Processing and performance
Voci's ASR performance, also known as throughput, is measured by the total duration of audio transcribed per hour. The specifications of the system V‑Blaze operates on has a significant impact on throughput. For example, V‑Blaze has higher throughput running on a system with a 16 core CPU, Nvidia GPU module, and 128 GB RAM than it would on a system with an 8 core CPU and no GPU.
Throughput varies based on language models, optional ASR features, and audio characteristics. Concurrent use of multiple models and languages on a single instance is supported, but the available model configuration must match the resources available (primarily RAM and GPU memory).
V‑Blaze runs on wide variety of configurations. However, the primary factors for choosing a deployment configuration are operational cost and availability. Calculate operational costs by taking the system cost (price per hour) and divide it by the observed throughput (duration of audio transcribed per hour).
For more information on processing and performance, refer to V‑Blaze standard system configurations or contact support@vocitec.com to determine the most suitable options for your needs.
Storage
V‑Blaze does not store any request data; therefore, system storage requirements are minimal and limited only to the software and models. System storage space required for V‑Blaze software is less than 10 GB. Additionally, each ASR model can require up to 5 GB of storage. Typical system configurations range from 20 GB to 250 GB. SSD storage is recommended for quicker boot and load times.
Using V‑Blaze with AWS
Voci support recommends using GPU-enhanced instances to deploy Voci V‑Blaze on AWS. The g4.4xlarge instance type provides optimal price, performance, and scalability for Voci V‑Blaze, and g3.4xlarge is also supported.
For non-GPU instances, optimal sizing depends on other factors like the number of language models installed. Contact support@vocitec.com for recommendations.

____

### Work to complete
[1] In the V-Blaze text, how much storage can each ASR model require?
[2] Rewrite the stretch of the V-Blaze text from "For more information" through "and load times.", changing "SSD" to "solid-state".

### Data lines
____

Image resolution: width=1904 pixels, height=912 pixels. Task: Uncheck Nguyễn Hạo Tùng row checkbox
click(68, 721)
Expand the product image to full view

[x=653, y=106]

____

### Task-by-task outputs
[1] Up to 5 GB.

[2]
For more information on processing and performance, refer to V‑Blaze standard system configurations or contact support@vocitec.com to determine the most suitable options for your needs.
Storage
V‑Blaze does not store any request data; therefore, system storage requirements are minimal and limited only to the software and models. System storage space required for V‑Blaze software is less than 10 GB. Additionally, each ASR model can require up to 5 GB of storage. Typical system configurations range from 20 GB to 250 GB. solid-state storage is recommended for quicker boot and load times.